#### [What to do]
When you repeat the entries below, please keep them exact and leave out the pictures.

Collection entries

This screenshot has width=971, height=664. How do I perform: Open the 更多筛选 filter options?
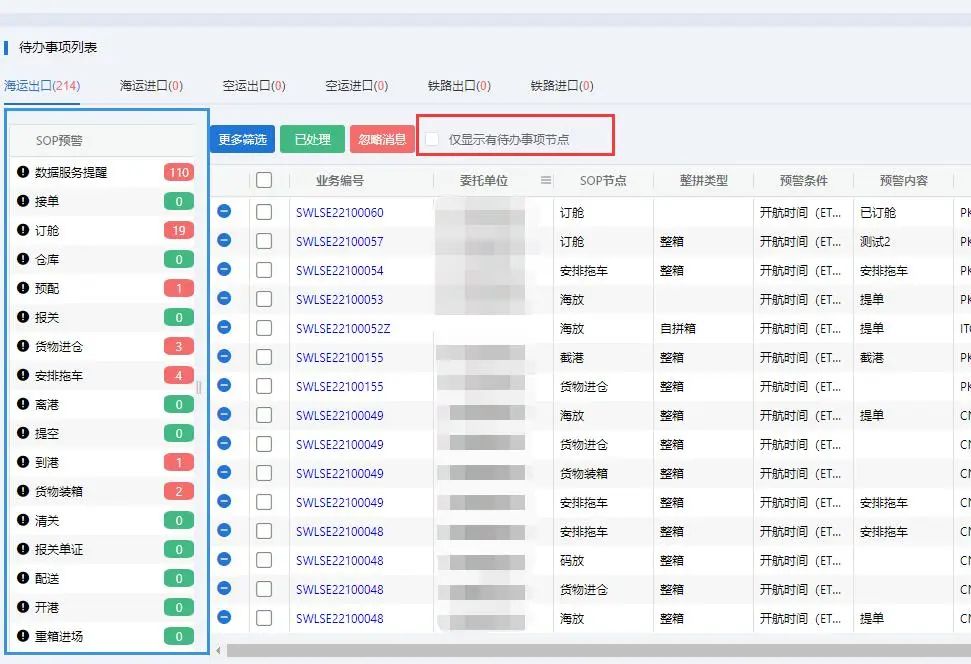point(242,139)
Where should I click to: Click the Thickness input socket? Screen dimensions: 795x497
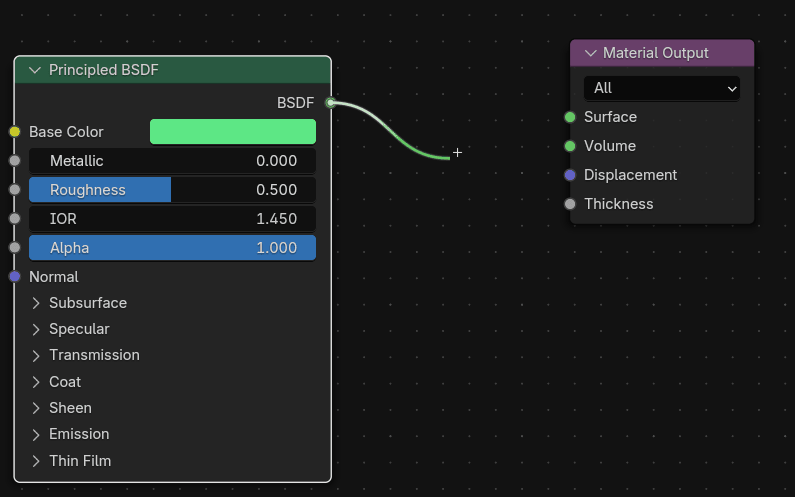click(570, 204)
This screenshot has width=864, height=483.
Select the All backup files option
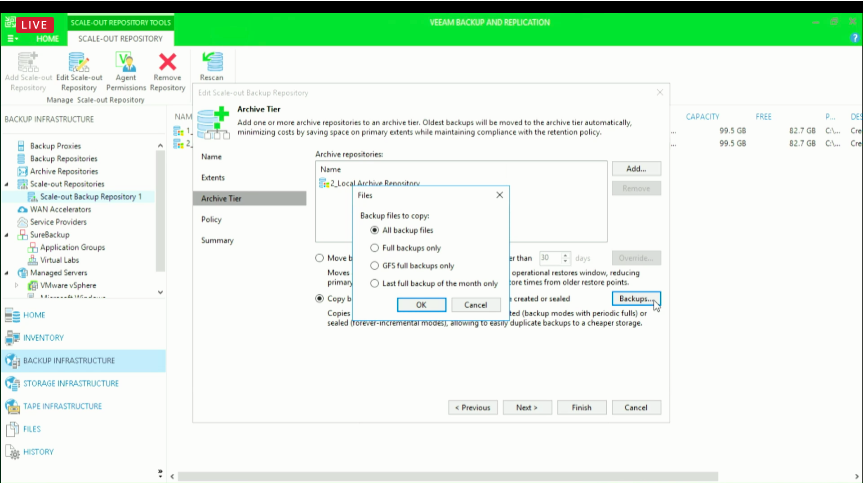[x=374, y=230]
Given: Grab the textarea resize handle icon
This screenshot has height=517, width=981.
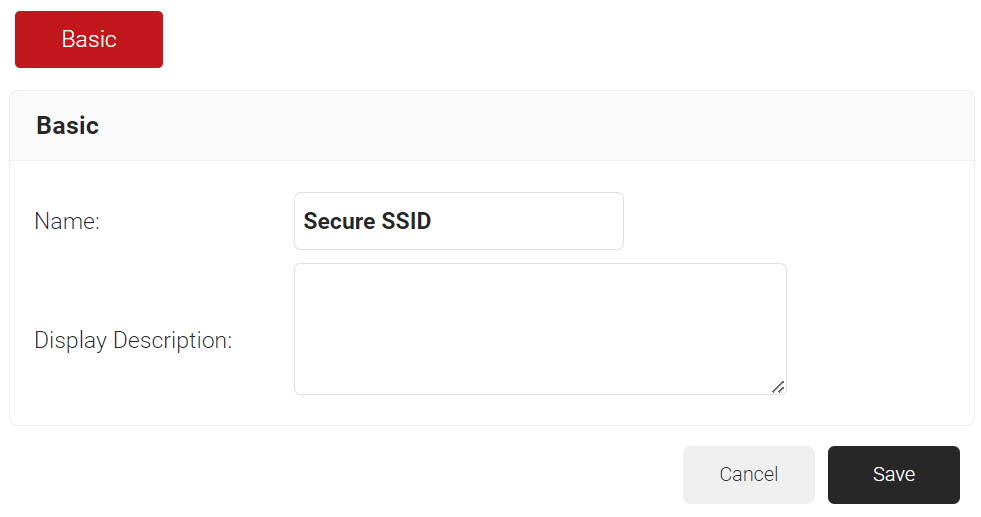Looking at the screenshot, I should pyautogui.click(x=778, y=386).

#### [Answer area]
This screenshot has width=971, height=664. How do I perform: Open the 更多筛选 filter options?
point(242,139)
Where should I click to: Click the Thickness input socket? Screen dimensions: 795x497
click(570, 204)
This screenshot has width=864, height=483.
Select the All backup files option
[x=374, y=230]
Given: Grab the textarea resize handle icon
This screenshot has height=517, width=981.
Looking at the screenshot, I should pyautogui.click(x=778, y=386).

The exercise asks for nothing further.